As I suggested in my earlier post on this topic, there’s scant evidence that R&D would dissapear for good if US drug prices came down to closer to the European level, despite what some boneheaded columnists with no understanding of the health care "market" think. There would be less R&D at the margin but it would still be one of the most profitable industries to invest in, and there is plenty of R&D spending in lots of other industries which have lower margins and no exended patent protection. Marketing budgets and pharma executive compensation might also be closer to where it is on other industries too, which PhRMA doesn’t mention quite so loudly for some reason. I suspect that the type of logic big pharma is using to protect it’s pricing strategy, and the associated outbursts like Levinison’s, doesn’t help big pharma in the PR war–which if it bothers to read the papers or watch 60 Minutes it would notice that it is currently losing in a blow-out. Of course TCHB contributor The Industry Veteran is slightly more "colorful" in his analysis, which I print below.
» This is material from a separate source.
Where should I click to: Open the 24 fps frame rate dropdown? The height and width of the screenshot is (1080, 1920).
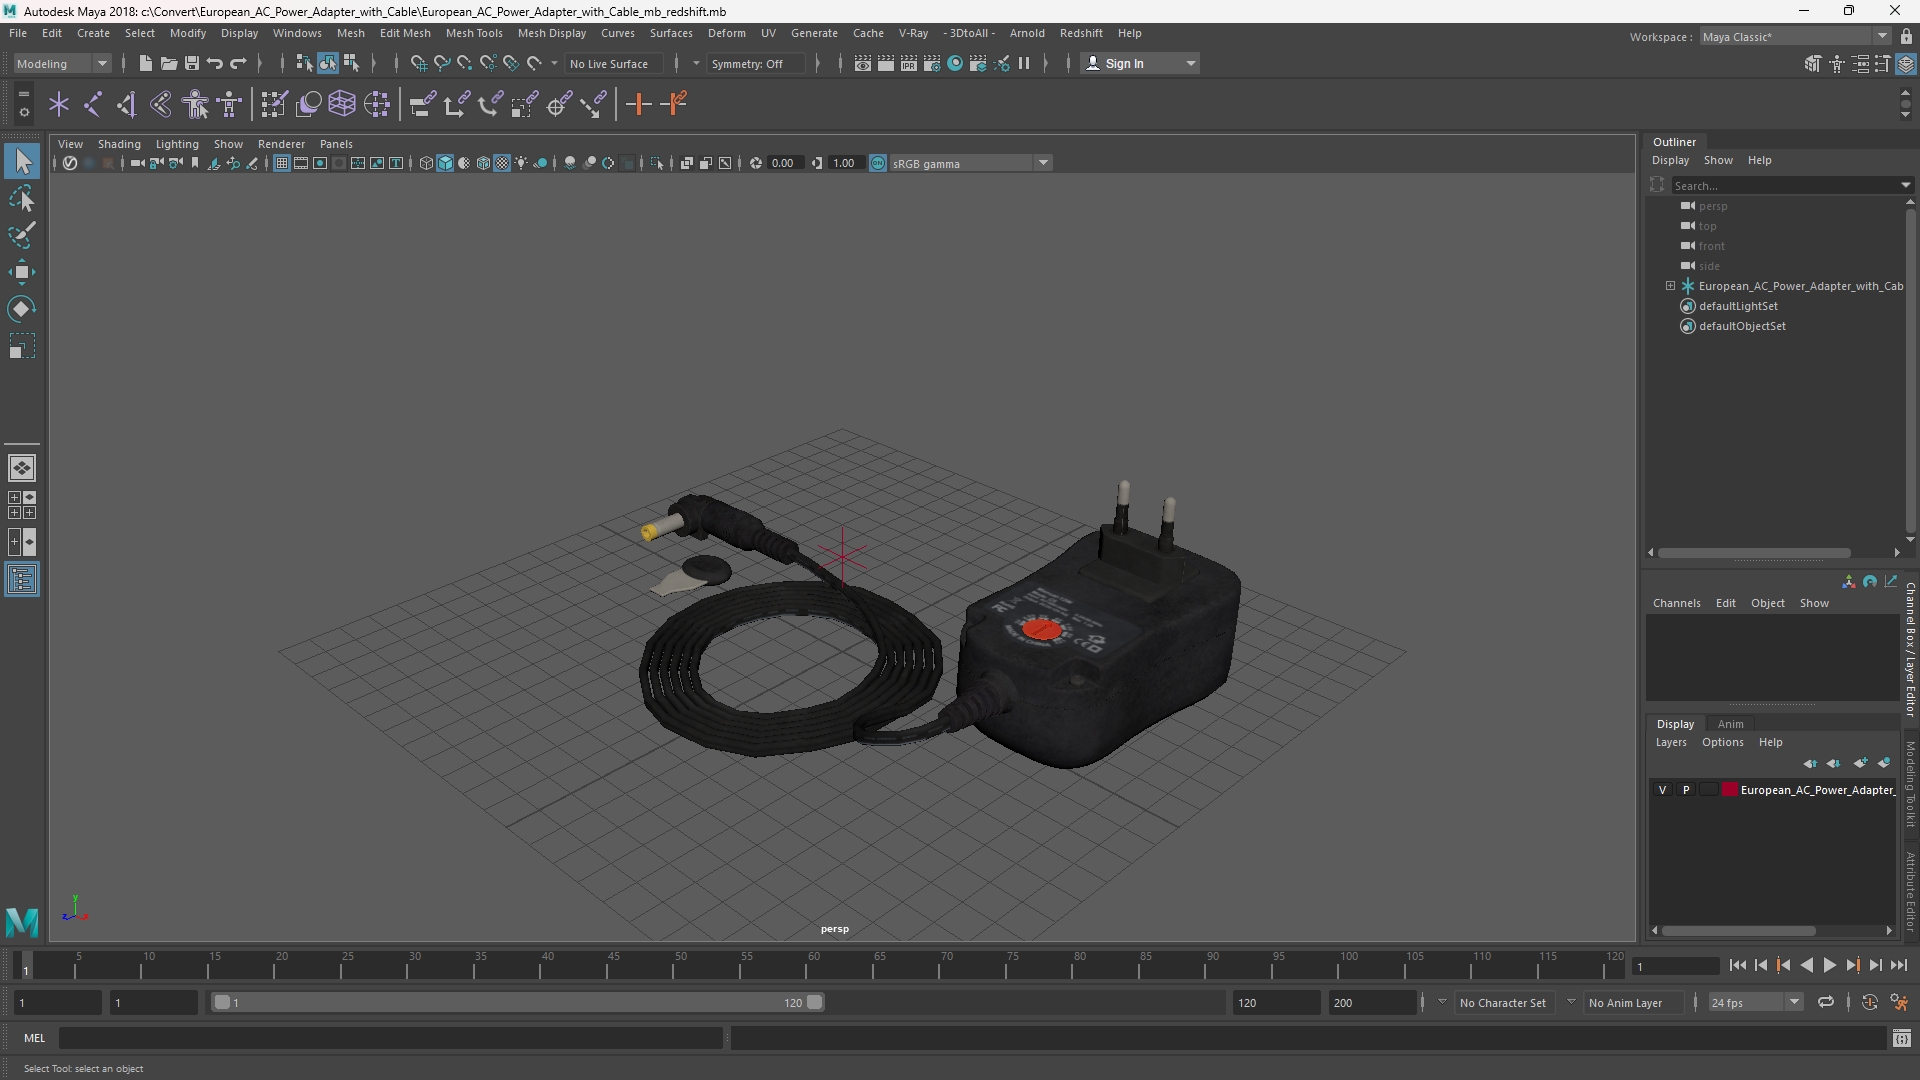1755,1002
    Must a person relinquish 100 IQ points to become a Big Pharma CEO? by The Industry Veteran

    It appears that Big Pharma is respnding to public outrage at their pricing by mounting a major PR campaign and by making indignant, f**k-you comments such as those by Genentech CEO Art Levinson. Levinson and Sanford Bernstein ass-kisser Rick Evans apparently want to play chicken with Brazil, India and several other countries by forcing them into compulsory licensing, i.e., patent busting. These two al Qaeda-like fanatics of crony capitalism seem to willfully ignore at least one market principle. Of course, Mr. Levinson should be free to sell his products at a single price around the world — but let him relinquish his rights of patent exclusivity. He can have it either one way or the other. If he desires a government sanctioned monopoly via patent protection, then let him function the way electric companies do and petition a public utilities board for every rate change he desires. Conversely if he wants to exert total control over pricing decisions for Herceptin, Activase, Avastin and his other products, then he must relinquish his monopoly over them. He can’t have it both ways. Levinson, Evans and their dim bulb epigoni have played a transparently rigged game long enough: a free market for you and me, a government sanctioned, government subsidized monopoly for themselves. Say, Art, is that the wolf I hear at the door, or is it the bowed and bloodied apostle of Big Tobacco trying to tell you that it’s the beginning of the end?